Material for this exercise: Begin
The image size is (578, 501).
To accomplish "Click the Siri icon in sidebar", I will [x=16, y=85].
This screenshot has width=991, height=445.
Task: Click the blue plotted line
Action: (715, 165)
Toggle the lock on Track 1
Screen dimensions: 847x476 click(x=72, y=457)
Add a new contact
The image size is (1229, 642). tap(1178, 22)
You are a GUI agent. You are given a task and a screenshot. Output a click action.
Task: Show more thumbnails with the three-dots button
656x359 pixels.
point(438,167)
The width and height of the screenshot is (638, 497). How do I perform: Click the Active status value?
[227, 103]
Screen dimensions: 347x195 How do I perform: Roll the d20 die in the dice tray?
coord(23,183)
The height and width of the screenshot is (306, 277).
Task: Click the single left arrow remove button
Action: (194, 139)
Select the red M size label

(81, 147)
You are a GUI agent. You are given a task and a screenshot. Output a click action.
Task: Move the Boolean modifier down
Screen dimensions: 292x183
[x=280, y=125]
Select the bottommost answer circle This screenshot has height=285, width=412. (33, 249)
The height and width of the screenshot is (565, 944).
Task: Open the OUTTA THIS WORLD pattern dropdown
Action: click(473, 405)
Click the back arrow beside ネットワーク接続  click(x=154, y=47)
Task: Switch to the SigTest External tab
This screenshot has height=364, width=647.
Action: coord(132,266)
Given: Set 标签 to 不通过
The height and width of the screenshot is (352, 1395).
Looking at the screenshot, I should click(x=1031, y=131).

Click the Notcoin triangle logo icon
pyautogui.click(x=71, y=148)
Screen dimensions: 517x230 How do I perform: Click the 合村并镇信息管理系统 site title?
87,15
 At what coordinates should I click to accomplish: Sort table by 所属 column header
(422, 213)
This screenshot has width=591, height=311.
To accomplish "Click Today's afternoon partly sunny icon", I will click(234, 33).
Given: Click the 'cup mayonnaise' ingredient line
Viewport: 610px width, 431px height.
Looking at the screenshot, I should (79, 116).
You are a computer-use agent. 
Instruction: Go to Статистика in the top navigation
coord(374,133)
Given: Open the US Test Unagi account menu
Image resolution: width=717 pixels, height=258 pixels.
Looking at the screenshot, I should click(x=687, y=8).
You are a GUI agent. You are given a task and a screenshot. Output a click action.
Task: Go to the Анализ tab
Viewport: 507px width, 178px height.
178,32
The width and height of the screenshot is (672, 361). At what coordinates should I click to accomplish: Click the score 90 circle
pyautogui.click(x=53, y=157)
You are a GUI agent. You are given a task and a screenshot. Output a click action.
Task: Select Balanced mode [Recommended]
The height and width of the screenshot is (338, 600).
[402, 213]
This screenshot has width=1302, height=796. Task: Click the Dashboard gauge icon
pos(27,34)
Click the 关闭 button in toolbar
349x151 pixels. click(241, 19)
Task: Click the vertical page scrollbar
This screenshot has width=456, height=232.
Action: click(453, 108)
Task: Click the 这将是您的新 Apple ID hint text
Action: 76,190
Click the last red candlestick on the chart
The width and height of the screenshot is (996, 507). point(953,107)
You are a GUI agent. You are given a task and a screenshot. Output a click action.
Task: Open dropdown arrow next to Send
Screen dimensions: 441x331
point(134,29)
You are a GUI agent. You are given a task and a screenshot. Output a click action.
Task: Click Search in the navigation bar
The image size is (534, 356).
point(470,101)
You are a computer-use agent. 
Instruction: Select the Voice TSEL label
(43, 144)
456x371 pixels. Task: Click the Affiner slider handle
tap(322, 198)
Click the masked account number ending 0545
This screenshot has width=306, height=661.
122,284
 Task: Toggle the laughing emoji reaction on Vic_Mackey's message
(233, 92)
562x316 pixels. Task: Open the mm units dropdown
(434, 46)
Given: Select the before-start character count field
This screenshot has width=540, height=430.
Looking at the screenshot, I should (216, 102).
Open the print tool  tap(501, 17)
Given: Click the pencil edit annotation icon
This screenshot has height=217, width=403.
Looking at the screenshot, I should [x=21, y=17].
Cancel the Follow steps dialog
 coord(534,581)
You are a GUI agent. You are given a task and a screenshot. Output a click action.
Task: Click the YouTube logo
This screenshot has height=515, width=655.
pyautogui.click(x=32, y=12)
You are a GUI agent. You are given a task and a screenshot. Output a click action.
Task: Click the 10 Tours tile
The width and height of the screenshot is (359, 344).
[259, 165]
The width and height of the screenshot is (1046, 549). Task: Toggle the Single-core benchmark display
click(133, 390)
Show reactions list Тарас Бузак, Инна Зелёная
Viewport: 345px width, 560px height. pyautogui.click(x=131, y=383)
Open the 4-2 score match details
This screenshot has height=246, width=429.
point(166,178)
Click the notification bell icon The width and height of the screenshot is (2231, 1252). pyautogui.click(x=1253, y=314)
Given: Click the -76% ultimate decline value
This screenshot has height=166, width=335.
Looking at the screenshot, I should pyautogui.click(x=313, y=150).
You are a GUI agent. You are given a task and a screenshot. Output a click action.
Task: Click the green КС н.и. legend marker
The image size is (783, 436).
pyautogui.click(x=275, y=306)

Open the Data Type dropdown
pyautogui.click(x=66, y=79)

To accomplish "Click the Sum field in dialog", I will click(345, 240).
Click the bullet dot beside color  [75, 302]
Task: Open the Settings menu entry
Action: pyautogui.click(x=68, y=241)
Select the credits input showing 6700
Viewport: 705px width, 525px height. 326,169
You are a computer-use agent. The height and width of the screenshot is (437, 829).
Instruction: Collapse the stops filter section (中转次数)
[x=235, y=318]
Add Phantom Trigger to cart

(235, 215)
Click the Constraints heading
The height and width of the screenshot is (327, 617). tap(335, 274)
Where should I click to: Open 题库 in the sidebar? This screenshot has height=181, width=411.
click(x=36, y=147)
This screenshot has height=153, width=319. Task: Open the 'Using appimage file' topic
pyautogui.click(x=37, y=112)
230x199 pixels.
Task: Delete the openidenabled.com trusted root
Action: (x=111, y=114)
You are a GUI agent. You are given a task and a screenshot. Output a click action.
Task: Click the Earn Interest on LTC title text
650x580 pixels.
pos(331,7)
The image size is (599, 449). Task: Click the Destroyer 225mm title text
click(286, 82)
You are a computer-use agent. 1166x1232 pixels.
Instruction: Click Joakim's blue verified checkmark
Material for this exercise: End
**Task item:**
Every single entry above has to be copied exactly.

**Worked solution:**
The image size is (578, 501).
To accomplish "Click the Siri icon in sidebar", I will [x=16, y=85].
This screenshot has width=991, height=445.
Task: Click the blue plotted line
Action: (715, 165)
Toggle the lock on Track 1
Screen dimensions: 847x476 click(x=72, y=457)
Add a new contact
The image size is (1229, 642). tap(1178, 22)
You are a GUI agent. You are given a task and a screenshot. Output a click action.
Task: Show more thumbnails with the three-dots button
656x359 pixels.
point(438,167)
The width and height of the screenshot is (638, 497). How do I perform: Click the Active status value?
[227, 103]
Screen dimensions: 347x195 How do I perform: Roll the d20 die in the dice tray?
coord(23,183)
The height and width of the screenshot is (306, 277).
Task: Click the single left arrow remove button
Action: (194, 139)
Select the red M size label

(81, 147)
You are a GUI agent. You are given a task and a screenshot. Output a click action.
Task: Move the Boolean modifier down
Screen dimensions: 292x183
[x=280, y=125]
Select the bottommost answer circle This screenshot has height=285, width=412. (33, 249)
The height and width of the screenshot is (565, 944).
Task: Open the OUTTA THIS WORLD pattern dropdown
Action: click(473, 405)
Click the back arrow beside ネットワーク接続  click(x=154, y=47)
Task: Switch to the SigTest External tab
This screenshot has height=364, width=647.
Action: coord(132,266)
Given: Set 标签 to 不通过
The height and width of the screenshot is (352, 1395).
Looking at the screenshot, I should click(x=1031, y=131).

Click the Notcoin triangle logo icon
pyautogui.click(x=71, y=148)
Screen dimensions: 517x230 How do I perform: Click the 合村并镇信息管理系统 site title?
87,15
 At what coordinates should I click to accomplish: Sort table by 所属 column header
(422, 213)
This screenshot has width=591, height=311.
To accomplish "Click Today's afternoon partly sunny icon", I will click(234, 33).
Given: Click the 'cup mayonnaise' ingredient line
Viewport: 610px width, 431px height.
Looking at the screenshot, I should (79, 116).
You are a computer-use agent. 
Instruction: Go to Статистика in the top navigation
coord(374,133)
Given: Open the US Test Unagi account menu
Image resolution: width=717 pixels, height=258 pixels.
Looking at the screenshot, I should click(x=687, y=8).
You are a GUI agent. You are given a task and a screenshot. Output a click action.
Task: Go to the Анализ tab
Viewport: 507px width, 178px height.
178,32
The width and height of the screenshot is (672, 361). At what coordinates should I click to accomplish: Click the score 90 circle
pyautogui.click(x=53, y=157)
You are a GUI agent. You are given a task and a screenshot. Output a click action.
Task: Select Balanced mode [Recommended]
The height and width of the screenshot is (338, 600).
[402, 213]
This screenshot has width=1302, height=796. Task: Click the Dashboard gauge icon
pos(27,34)
Click the 关闭 button in toolbar
349x151 pixels. click(241, 19)
Task: Click the vertical page scrollbar
This screenshot has width=456, height=232.
Action: click(453, 108)
Task: Click the 这将是您的新 Apple ID hint text
Action: 76,190
Click the last red candlestick on the chart
The width and height of the screenshot is (996, 507). point(953,107)
You are a GUI agent. You are given a task and a screenshot. Output a click action.
Task: Open dropdown arrow next to Send
Screen dimensions: 441x331
point(134,29)
You are a GUI agent. You are given a task and a screenshot. Output a click action.
Task: Click Search in the navigation bar
The image size is (534, 356).
point(470,101)
You are a computer-use agent. 
Instruction: Select the Voice TSEL label
(43, 144)
456x371 pixels. Task: Click the Affiner slider handle
tap(322, 198)
Click the masked account number ending 0545
This screenshot has width=306, height=661.
122,284
 Task: Toggle the laughing emoji reaction on Vic_Mackey's message
(233, 92)
562x316 pixels. Task: Open the mm units dropdown
(434, 46)
Given: Select the before-start character count field
This screenshot has width=540, height=430.
Looking at the screenshot, I should (216, 102).
Open the print tool  tap(501, 17)
Given: Click the pencil edit annotation icon
This screenshot has height=217, width=403.
Looking at the screenshot, I should [x=21, y=17].
Cancel the Follow steps dialog
 coord(534,581)
You are a GUI agent. You are given a task and a screenshot. Output a click action.
Task: Click the YouTube logo
This screenshot has height=515, width=655.
pyautogui.click(x=32, y=12)
You are a GUI agent. You are given a task and a screenshot. Output a click action.
Task: Click the 10 Tours tile
The width and height of the screenshot is (359, 344).
[259, 165]
The width and height of the screenshot is (1046, 549). Task: Toggle the Single-core benchmark display
click(133, 390)
Show reactions list Тарас Бузак, Инна Зелёная
Viewport: 345px width, 560px height. pyautogui.click(x=131, y=383)
Open the 4-2 score match details
This screenshot has height=246, width=429.
point(166,178)
Click the notification bell icon The width and height of the screenshot is (2231, 1252). pyautogui.click(x=1253, y=314)
Given: Click the -76% ultimate decline value
This screenshot has height=166, width=335.
Looking at the screenshot, I should pyautogui.click(x=313, y=150).
You are a GUI agent. You are given a task and a screenshot. Output a click action.
Task: Click the green КС н.и. legend marker
The image size is (783, 436).
pyautogui.click(x=275, y=306)

Open the Data Type dropdown
pyautogui.click(x=66, y=79)

To accomplish "Click the Sum field in dialog", I will click(345, 240).
Click the bullet dot beside color  [75, 302]
Task: Open the Settings menu entry
Action: pyautogui.click(x=68, y=241)
Select the credits input showing 6700
Viewport: 705px width, 525px height. 326,169
You are a computer-use agent. The height and width of the screenshot is (437, 829).
Instruction: Collapse the stops filter section (中转次数)
[x=235, y=318]
Add Phantom Trigger to cart

(235, 215)
Click the Constraints heading
The height and width of the screenshot is (327, 617). tap(335, 274)
Where should I click to: Open 题库 in the sidebar? This screenshot has height=181, width=411.
click(x=36, y=147)
This screenshot has height=153, width=319. Task: Open the 'Using appimage file' topic
pyautogui.click(x=37, y=112)
230x199 pixels.
Task: Delete the openidenabled.com trusted root
Action: (x=111, y=114)
You are a GUI agent. You are given a task and a screenshot. Output a click action.
Task: Click the Earn Interest on LTC title text
650x580 pixels.
pos(331,7)
The image size is (599, 449). Task: Click the Destroyer 225mm title text
click(286, 82)
You are a computer-use agent. 1166x1232 pixels.
Instruction: Click Joakim's blue verified checkmark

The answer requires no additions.